In his year end press conference, Brian Burke noted he wanted the Leafs to get bigger and tougher going forward. Tyler Dellow has noted Steve Tambellini’s singular and bizarre fascination with the term poise. In Calgary, the implicit, operating assumption for the last three or four years has been the players are good enough to win on the ice, but they need more ______ (fill in the blank with whatever term you care to use. Leadership, will to win, cohesion, consistency of effort, grace etc.).
Although looking for toughness or poise or leadership sounds desirable (and their lack makes for a plausible explanation for failures), the problem with those concepts is their subjectivity and imprecision. During such press conferences, I always wait for someone in crowd to start asking for specifics when GM’s start throwing out the ol’ "we need our men to be decidedly more manly" quotes. For example:
  "How much bigger and tougher do you need to get? Is that in parallel with other qualities (speed, intelligence), or in favor to?"
 "Do you expect a magnitude increase in toughness? How will you  measure that?"
 "Do you expect more toughness to lead to less goals against? Or more goals for? Both? How much do you expect this increased truculence to improve your team’s goal differential? Why?"
 "How much do you expect to pay for this increase in muscle? How do you determine that this is an efficient use of resources?"
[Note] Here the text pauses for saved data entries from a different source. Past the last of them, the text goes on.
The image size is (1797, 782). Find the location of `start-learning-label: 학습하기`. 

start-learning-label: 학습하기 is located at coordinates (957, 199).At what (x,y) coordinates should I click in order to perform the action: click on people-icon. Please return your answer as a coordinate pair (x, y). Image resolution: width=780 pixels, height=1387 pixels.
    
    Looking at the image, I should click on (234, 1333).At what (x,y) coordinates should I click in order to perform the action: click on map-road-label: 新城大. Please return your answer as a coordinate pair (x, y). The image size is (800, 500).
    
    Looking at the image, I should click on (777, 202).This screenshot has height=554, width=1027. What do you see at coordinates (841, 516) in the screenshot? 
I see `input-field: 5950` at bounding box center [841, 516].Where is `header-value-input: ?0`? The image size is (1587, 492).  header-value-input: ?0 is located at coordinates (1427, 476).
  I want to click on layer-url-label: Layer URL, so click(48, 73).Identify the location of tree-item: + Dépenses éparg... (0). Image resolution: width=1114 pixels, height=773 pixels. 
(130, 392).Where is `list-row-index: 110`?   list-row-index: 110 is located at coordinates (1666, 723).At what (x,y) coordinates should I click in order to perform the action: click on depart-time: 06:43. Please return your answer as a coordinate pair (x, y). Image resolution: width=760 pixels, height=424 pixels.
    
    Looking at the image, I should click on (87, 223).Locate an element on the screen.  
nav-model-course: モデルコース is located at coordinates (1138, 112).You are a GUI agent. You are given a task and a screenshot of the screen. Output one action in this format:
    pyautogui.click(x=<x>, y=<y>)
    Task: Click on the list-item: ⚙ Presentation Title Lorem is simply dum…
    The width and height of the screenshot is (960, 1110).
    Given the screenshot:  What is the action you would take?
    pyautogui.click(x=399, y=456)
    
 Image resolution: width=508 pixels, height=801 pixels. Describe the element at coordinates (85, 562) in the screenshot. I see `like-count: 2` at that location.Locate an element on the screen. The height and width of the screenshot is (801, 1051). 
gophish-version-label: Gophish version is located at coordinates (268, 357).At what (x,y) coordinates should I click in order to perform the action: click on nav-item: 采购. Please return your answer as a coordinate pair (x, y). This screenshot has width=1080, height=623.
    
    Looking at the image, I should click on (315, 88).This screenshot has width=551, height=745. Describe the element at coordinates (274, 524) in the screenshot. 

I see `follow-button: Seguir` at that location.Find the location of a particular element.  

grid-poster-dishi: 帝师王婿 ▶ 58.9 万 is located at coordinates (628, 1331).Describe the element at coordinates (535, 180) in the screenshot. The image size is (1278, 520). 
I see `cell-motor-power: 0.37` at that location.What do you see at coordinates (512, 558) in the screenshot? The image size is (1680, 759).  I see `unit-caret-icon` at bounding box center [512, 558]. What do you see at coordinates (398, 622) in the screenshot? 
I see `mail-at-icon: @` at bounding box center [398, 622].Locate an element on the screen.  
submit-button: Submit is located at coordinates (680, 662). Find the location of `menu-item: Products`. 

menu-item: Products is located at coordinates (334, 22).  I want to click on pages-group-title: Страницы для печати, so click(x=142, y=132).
 Of course, such questions would be mostly facetious. While concepts like toughness/leadership/poise are easy to visualize as useful, tangible factors, they can’t actually be identified or quantified in any meaningful sense. As such, they also can’t be applied in any sort of rigorous analysis in terms of how "generally accepted positive quality X" affects goal differential (ie; wins) – except in the most rudimentary way (they probably help somehow).
The problem is that the relationship between stuff like leadership and poise to success is indirect, assumed and impossible to measure. Which isn’t to say wanting good guys in the room or lots of poise (however you want to describe that) is necessarily bad, it’s just that managers who make grand, conventionally valued but ill-defined qualities their primary objective can end up chasing ghosts and gossip.
It’s that type of thinking that leads you to trade a third round pick for an overpaid Steve Staios at the deadline or sign a doddering, gin-soaked Nikolai Khabibulin for $2 million too much and two years too long. The idea that reputation and attitude in the room trumps on-ice performance or talent level is what so often leads to bad bets or gross inefficiency.
If you’re a manager or fan of a bad team, your club probably has fundamental deficiencies in terms of talent in various places on the roster that lead to either too many goals against or not enough goals for (or both). Decision makers would be well advised to concentrate on shoring up those areas by asking questions of a players performance.
For instance –
"Does a player drive shots on net? Who dos he play with? Against? Does he produce on the PP? Is he a good bet to sustain that performance?"
Rather than –
"Is he good guy? Has he ever been on a cup winning team? Can he punch other players in the face?"
The former set of questions will get you closer to a players measurable value to the team. The latter are pale proxies of his abilities and value based on crude assumptions. The former should therefore always be considered before the latter in questions of player acquisition and retention.